→ REQUIRED ACTION
In the listing below, locate the line that contains "Image resolution: width=902" and the line that contains "Task: Click the orange 53 count badge". Restate word for word those two lines and every line between them, and nothing else.

→ RECORDS PROVIDED
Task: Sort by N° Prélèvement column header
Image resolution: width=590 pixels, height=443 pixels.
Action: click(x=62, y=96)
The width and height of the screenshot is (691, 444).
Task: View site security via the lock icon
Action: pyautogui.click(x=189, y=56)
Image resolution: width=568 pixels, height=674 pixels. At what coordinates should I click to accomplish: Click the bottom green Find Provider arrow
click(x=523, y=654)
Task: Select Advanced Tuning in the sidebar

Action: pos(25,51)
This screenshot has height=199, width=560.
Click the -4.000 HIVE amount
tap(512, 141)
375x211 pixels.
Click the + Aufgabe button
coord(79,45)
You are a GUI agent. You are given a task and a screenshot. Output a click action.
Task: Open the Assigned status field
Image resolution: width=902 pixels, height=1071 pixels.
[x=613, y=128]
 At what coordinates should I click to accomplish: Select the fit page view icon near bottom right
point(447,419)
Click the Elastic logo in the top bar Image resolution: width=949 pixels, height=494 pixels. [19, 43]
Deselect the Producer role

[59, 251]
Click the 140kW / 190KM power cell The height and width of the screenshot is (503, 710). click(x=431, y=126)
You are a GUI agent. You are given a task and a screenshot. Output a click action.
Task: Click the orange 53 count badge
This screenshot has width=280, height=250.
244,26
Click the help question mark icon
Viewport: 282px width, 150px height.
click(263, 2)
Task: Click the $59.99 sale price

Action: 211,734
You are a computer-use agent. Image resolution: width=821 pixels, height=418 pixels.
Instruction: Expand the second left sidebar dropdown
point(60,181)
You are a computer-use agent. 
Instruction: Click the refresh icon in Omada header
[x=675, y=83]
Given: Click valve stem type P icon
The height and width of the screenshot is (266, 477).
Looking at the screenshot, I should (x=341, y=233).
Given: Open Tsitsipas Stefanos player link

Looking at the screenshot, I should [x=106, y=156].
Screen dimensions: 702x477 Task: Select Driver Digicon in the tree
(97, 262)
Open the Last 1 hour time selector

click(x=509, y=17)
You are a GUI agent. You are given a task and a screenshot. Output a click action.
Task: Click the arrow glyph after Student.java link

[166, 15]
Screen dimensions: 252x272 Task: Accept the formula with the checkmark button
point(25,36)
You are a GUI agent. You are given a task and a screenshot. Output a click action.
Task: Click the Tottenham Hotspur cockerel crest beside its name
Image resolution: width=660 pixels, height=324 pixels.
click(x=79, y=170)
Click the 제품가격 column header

→ OUTPUT BELOW
Image resolution: width=902 pixels, height=1071 pixels.
[x=613, y=128]
 At what coordinates should I click to accomplish: Select the fit page view icon near bottom right
point(447,419)
Click the Elastic logo in the top bar Image resolution: width=949 pixels, height=494 pixels. [19, 43]
Deselect the Producer role

[59, 251]
Click the 140kW / 190KM power cell The height and width of the screenshot is (503, 710). click(x=431, y=126)
You are a GUI agent. You are given a task and a screenshot. Output a click action.
Task: Click the orange 53 count badge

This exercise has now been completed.